Here the individual defendants who arranged the loans by Empire Power Corporation to Long Island Lighting Company, were completely aware of the latter's financial difficulties at the times the loans and renewals were made. They and their families owned the majority of the lighting company's stock; they directed its policies and managed its affairs; some of them were unsecured creditors *Page 241 
of the lighting company in substantial amounts. It was to their interest, individually, that the lighting company's urgent need of funds to pay its unsecured and demanding bank creditors be met. They met it by loaning Empire's money to Long Island on such terms that Empire's capital funds were used to pay off Long Island's bank loans in part, then these loans were made subordinate to the balances owing to the banks and finally remained wholly unpaid when all Long Island's other creditors of the same class were taken care of by the proceeds of a bond issue. The inference is unescapable that in the making of these loans, and renewals, the welfare of Empire Power Corporation was ignored and that the purpose of defendants was to benefit Long Island Lighting Company, and themselves. It is no answer to all this that Empire's financial structure may have resilience enough to absorb the risk or the damage of the loans, or that the individual defendant's stake in Empire is large and the plaintiff's small. Plain disclosure of the inequity of the situation and of the unfairness of the risk to the Empire Corporation, makes a strong appeal to the conscience of the court. It is not answered by defendants' protestations that Empire has a good investment in these loans, that they would surely be paid on a liquidation of the lighting company, that the lighting company's credit is good, etc., or by the provision in Empire Power Corporation's charter concerning contracts between that corporation and other corporations with the same officers or directors.

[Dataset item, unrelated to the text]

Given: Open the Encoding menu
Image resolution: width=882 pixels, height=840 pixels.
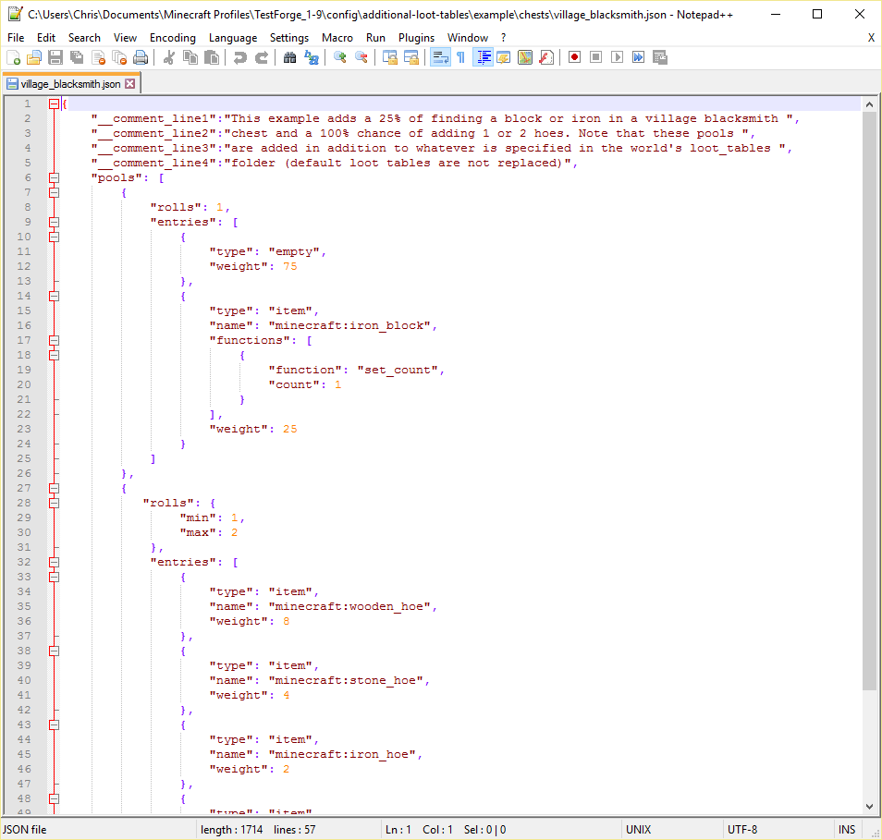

A court of equity in such a case as this does not stand aside and await the outcome of defendants' conduct. It acts promptly and effectively. It sets the whole transaction aside without waiting, or compelling minority stockholders to wait, to see whether those who unlawfully put a corporation's property at risk, may possibly at some undetermined time, have the skill, or luck, to get it back intact for the corporation.
The judgment of the Appellate Division should be reversed and that of the Special Term reinstated, with costs.
LOUGHRAN, LEWIS and CONWAY, JJ., concur with LEHMAN, Ch. J.; DESMOND, J., dissents in opinion in which FINCH and RIPPEY, JJ., concur.